Something sad happened to three leaders of very important countries in Western Europe - Gerhard Schroeder, Jacques Chirac and Silvio Berlusconi: their parties (or the party blocs under their leadership) suffered upsets in the recently held elections for the European Parliament. The weakening of these parties, which was also expressed in the strengthening of the parties that are less enthusiastic about the tightening of the European Union, affects not only the standing of the parties in the European Parliament but also their position in their own countries; and as a result, also their chances of promoting the social-economic reforms that they have announced.
In those three countries - Germany, France and Italy - the reforms seemed to be in full swing. Their governments had committed to loosening the labor markets, whose inflexibility was blamed by many analysts for the most of the delay in economic recovery and growth; to altering the national health pension laws, and to lowering taxes. Something has already been done: Germany has reduced its excessive unemployment benefits and instituted a fee for doctors' visits (revolutionary for the German citizen); France has made certain amendments to the pension laws, and the two countries have lowered taxes. Italy has made declarations, but has so far done almost nothing.
The three countries have thick reform plans for various spheres, particularly, but not limited to, pensions. Germany's Agenda 2010 plan is spread out, as its name suggests, until the end of the decade. After the recent elections, however, the chances of implementing these programs are very slim.
Schroeder is facing a few elections in the coming year, and there is reason to be concerned that the opposition will gain a two-thirds majority in the upper house, which will be able to veto any legislation. Schroeder's very job is in doubt.
In France, the strengthening of the center-left has breathed new vigor into the trade unions, which are threatening to thwart the reforms in the health laws and the privatization of public companies. The government heads have already felt the heavy hand of the electricity workers on the switches, two weeks ago on the main boulevards and in official residences.
In Italy, the ability of the trade unions and the masses in the streets to deter the government from instituting any real reforms has increased since the victory of the center-left in the elections for the European Parliament.
It therefore appears that the reforms chapter in the three sick economies of Western Europe is over for now.

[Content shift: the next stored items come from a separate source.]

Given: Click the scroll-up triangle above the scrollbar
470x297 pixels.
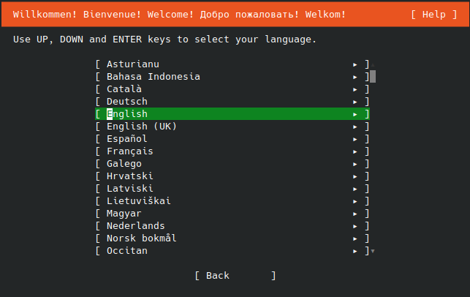Looking at the screenshot, I should (373, 64).
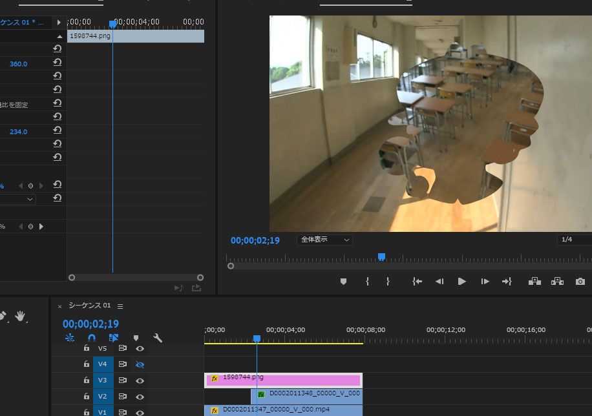
Task: Select the Hand tool
Action: point(20,316)
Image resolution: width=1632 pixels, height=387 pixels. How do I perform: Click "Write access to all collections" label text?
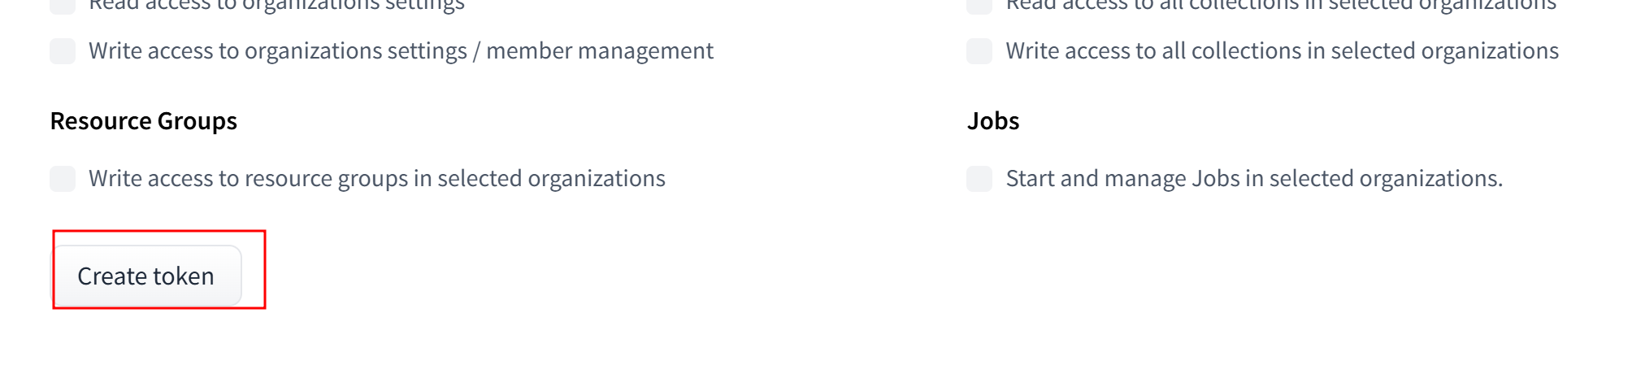(1154, 51)
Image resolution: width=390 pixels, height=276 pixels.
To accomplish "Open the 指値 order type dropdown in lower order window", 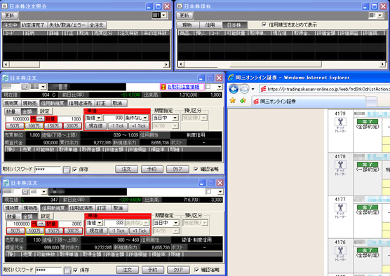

And here? The loss of the government's majority in the Knesset, and the possibility - although distant at present - that Labor will join the government, makes the implementation of most of the planned reforms that were, and still are, controversial almost impossible. There is a reasonable chance that minor reforms will be instituted in the bank charges, against which there is almost always a wall-to-wall coalition. Even the big reforms for the capital market, planned by Finance Minister Benjamin Netanyahu, with the separation of the ownership, or at least the management, of the provident funds from the banks, has broad support in principle.
The recommendations of the Bachar Commission, appointed to examine the issue, however, have been neither formulated nor submitted, and even when they are submitted and if they are approved by the government, the banks have the ability to recruit objectors in the Knesset corridors. The tendency of MKs in the old and expanded opposition to attack the minority government's weak spots only strengthens the banks.
The two other major reforms waiting to be implemented - the ports and the education system - are liable to be shelved (and who even remembers the report by the commission on the incorporation of the hospitals?).
In the absence of an agreement with the workers, even when the government enjoys a solid majority in the Knesset, passing the laws required to implement those reforms is a difficult task. Without such a majority, the chances of those reforms becoming a reality are very slim.
Even the nice proposal approved by the ministerial committee for legislation a few weeks ago - to keep Israel on daylight saving time so that the time here will be the same as in Western Europe - is liable to fade away, due to the need not to annoy the ultra-Orthodox factions.
And we haven't even mentioned the 2005 budget, which according to its principles is supposed to be a reflection of the reforms implemented in the past two years and which many would like to unravel. Thus, for example, the reform in the child allowances is a condition - not the only one - for United Torah Judaism's joining the coalition.
Netanyahu declared in an interview in the United States last week that Israel is currently the country implementing reforms the fastest. A survey of the political arena, however, points to the conclusion that the era of reforms has ended here too. For the time being.